Unfortunately, there are still a few problems. The print is not in pristine shape, with some dirt visible throughout and even some white speckles here and there. Granted, it is not excessive, but for a film only a few years old, it is surprising it is not cleaner. (I suspect Sony hasn't gone back to clean this one up for Blu-ray, instead utilizing the same master used for the previous DVD releases.) I also though fleshtones were a bit off -- instead of a vivid orange, most faces veered toward the red end of the scale, at least enough to be distracting. I also noticed some noise and pixelation, despite the fact that there are absolutely no extras on this disc to eat up precious storage space. Overall, this does look better than most of Sony's initial Blu-ray titles, but these nagging problems continue to disappoint.
'A Knight's Tale' will rock you. Really. This film benefits from a terrific soundtrack, one that really cranks at high volume with excellent dynamics and aggressive surround use.
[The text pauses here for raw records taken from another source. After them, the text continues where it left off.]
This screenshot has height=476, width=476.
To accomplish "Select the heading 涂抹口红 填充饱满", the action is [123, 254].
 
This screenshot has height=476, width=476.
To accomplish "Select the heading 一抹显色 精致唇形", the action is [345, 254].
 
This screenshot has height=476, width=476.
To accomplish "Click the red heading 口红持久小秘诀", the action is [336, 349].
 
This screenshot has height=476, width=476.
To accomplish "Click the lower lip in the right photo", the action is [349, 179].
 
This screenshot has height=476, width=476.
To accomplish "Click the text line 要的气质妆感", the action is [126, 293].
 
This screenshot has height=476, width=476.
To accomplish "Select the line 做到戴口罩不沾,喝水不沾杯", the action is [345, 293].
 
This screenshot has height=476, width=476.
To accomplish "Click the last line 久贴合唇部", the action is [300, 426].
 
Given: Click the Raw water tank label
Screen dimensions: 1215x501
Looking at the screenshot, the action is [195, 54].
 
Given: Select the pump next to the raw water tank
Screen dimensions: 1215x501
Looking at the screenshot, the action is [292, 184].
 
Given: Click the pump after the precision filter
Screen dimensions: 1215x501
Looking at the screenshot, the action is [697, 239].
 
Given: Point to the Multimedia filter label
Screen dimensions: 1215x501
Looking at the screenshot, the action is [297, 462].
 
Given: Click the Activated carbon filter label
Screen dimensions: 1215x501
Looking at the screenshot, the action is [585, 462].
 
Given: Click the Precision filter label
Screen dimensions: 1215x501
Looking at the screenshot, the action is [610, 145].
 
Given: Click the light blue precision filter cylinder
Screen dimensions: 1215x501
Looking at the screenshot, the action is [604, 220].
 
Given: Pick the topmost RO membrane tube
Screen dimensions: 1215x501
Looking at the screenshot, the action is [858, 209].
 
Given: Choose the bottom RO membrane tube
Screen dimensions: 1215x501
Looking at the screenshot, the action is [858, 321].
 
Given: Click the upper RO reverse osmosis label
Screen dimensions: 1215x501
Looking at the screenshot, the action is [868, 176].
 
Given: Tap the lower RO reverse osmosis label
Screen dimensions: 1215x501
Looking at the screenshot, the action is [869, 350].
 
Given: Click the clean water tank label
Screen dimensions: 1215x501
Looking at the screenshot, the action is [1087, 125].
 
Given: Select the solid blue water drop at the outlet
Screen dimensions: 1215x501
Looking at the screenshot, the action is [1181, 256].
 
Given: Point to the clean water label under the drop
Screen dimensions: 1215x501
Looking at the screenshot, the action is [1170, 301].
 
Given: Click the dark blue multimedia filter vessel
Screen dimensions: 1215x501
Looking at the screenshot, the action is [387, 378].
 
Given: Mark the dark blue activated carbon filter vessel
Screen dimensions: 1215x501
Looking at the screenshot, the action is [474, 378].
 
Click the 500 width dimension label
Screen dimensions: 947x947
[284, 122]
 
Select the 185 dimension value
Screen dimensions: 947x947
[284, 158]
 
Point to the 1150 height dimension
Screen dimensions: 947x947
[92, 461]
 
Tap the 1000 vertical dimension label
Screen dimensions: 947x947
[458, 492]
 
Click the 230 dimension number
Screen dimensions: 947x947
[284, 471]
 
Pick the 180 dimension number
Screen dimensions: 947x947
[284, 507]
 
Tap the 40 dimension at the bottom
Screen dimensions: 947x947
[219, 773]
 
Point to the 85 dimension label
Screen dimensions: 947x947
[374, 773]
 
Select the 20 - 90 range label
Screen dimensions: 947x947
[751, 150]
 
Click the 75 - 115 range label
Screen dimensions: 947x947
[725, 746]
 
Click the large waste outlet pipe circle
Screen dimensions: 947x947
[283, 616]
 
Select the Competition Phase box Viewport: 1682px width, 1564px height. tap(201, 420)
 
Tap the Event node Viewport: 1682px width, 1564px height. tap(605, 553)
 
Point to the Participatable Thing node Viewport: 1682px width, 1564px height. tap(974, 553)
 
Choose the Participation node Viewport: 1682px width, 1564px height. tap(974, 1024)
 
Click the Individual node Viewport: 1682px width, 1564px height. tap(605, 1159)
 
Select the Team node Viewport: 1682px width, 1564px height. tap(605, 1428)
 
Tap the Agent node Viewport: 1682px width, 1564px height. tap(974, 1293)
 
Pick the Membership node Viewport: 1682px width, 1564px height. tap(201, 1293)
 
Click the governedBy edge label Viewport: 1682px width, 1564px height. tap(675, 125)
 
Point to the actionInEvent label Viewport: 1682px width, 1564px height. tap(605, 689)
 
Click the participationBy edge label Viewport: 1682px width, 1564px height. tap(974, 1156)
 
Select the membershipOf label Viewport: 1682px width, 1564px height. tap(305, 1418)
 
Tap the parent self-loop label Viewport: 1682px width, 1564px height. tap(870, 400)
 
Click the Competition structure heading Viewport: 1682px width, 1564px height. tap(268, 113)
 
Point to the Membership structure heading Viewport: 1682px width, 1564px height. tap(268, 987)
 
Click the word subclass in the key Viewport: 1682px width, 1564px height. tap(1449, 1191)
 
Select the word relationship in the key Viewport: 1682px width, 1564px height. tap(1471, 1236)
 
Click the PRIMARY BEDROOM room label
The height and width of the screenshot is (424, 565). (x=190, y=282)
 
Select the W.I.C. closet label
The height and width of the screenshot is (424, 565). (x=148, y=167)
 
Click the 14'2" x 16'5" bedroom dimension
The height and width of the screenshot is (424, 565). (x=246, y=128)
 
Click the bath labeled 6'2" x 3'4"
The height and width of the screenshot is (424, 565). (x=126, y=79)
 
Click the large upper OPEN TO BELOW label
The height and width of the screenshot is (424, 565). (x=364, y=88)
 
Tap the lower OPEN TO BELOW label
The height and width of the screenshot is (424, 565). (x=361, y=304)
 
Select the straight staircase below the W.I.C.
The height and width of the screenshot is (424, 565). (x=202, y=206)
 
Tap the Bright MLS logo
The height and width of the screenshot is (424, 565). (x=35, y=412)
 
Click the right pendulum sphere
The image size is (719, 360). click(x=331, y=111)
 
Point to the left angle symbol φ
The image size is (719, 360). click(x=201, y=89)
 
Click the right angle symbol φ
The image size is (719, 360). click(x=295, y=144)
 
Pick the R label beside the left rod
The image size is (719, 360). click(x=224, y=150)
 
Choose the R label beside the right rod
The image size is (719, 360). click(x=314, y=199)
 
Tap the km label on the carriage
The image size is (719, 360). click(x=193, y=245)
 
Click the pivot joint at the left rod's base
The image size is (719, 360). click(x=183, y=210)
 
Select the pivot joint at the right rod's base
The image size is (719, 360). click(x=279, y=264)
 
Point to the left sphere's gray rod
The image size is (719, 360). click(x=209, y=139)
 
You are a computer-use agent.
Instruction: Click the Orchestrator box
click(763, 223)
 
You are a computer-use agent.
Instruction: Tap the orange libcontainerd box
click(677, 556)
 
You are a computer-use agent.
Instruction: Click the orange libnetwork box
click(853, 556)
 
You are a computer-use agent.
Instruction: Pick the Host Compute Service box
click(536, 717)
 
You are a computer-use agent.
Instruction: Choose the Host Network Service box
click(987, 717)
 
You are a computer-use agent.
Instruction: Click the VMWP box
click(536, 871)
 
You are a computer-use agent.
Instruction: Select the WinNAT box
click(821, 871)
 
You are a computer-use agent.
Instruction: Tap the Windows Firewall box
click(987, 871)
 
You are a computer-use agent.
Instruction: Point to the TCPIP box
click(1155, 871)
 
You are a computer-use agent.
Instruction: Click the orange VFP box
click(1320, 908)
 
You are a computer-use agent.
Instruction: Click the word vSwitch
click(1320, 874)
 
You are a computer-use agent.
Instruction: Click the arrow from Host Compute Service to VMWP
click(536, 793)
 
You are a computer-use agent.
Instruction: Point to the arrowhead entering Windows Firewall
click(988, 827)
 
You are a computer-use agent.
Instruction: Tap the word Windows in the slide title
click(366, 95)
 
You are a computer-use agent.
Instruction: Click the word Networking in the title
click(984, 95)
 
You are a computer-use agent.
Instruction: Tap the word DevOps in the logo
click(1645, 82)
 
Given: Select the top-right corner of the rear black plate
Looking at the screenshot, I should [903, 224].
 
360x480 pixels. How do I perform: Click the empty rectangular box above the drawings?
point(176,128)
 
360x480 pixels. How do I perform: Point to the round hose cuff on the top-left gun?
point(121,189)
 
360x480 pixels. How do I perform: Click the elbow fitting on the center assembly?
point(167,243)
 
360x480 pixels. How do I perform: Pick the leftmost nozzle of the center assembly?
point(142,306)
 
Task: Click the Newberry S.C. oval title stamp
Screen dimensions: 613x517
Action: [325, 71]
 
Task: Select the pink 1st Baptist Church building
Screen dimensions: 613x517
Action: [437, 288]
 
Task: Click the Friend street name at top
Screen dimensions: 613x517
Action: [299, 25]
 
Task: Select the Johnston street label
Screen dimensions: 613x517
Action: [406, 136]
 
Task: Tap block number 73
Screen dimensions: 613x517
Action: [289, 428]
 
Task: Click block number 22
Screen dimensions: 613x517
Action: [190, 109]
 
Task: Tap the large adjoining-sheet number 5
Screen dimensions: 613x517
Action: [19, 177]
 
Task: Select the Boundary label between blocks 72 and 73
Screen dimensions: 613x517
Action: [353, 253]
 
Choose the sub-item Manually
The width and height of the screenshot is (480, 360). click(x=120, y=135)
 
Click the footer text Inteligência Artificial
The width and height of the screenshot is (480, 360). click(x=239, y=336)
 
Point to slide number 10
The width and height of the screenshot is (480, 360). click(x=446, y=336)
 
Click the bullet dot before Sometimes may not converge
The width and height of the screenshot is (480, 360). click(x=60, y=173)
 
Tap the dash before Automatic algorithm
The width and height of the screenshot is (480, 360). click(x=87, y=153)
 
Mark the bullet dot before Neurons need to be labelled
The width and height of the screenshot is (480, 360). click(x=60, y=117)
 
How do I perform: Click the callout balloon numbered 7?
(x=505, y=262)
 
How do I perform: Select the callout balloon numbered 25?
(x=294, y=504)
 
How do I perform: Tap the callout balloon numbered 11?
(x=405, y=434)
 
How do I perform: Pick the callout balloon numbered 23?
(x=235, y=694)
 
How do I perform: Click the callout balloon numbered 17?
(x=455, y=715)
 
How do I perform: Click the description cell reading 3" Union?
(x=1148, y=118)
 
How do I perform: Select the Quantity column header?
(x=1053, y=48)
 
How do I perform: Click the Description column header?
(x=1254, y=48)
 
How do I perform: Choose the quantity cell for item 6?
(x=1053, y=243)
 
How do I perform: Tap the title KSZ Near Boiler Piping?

Yeah, the sound design can be as silly as the movie, but there is something perversely sublime about listening to the sounds of clanking armor and Queen's "We Will Rock You" at full blast, fist in the air and head banging.
A quick jousting match between the included uncompressed PCM 5.1 and Dolby Digital surround tracks leaves no time for losers. Though the PCM track is encoded at a couple of decibels higher than the Dolby Digital (lower your volume to ensure a fair fight), the uncompressed mix is clearly superior in all respects: dynamic range, bass reproduction, tonal balance, resolution and all that other technical mumbo-jumbo -- the PCM track kicks arse. I don't think the surrounds were ever quiet during the film, even with dialogue scenes. Subtle atmospherics are excellently deployed to all five channels, and the jousting scenes are brash, aggressive and truly immersive -- the sense of envelopment is at times up there with the best modern soundtracks I've heard. And, of course, the rock songs are nicely remixed in 5.1 which only adds to the fun. Like the film itself, listening to this soundtrack left me with nothing a but a silly grin on my face.
Though Sony has begun to add more extras to their more recent Blu-ray releases, that doesn't include 'A Knight's Tale.' There are absolutely no supplements on this disc at all -- not even a trailer. Better hold onto that DVD special edition, then.
I actually liked 'A Knight's Tale,' despite my extreme reservations going into it. It's silly, goofy fun, with a wonderfully lighthearted attitude and a game cast. Now, Sony has produced a straightforward Blu-ray release -- sorry, no extras -- and the soundtrack certainly rocks. Unfortunately, the transfer is a bit spotty in parts, though it does offer a better picture than the standard DVD release. Still, given the premium list price for Sony's Blu-ray titles, this is tough to recommend in terms of overall value for money.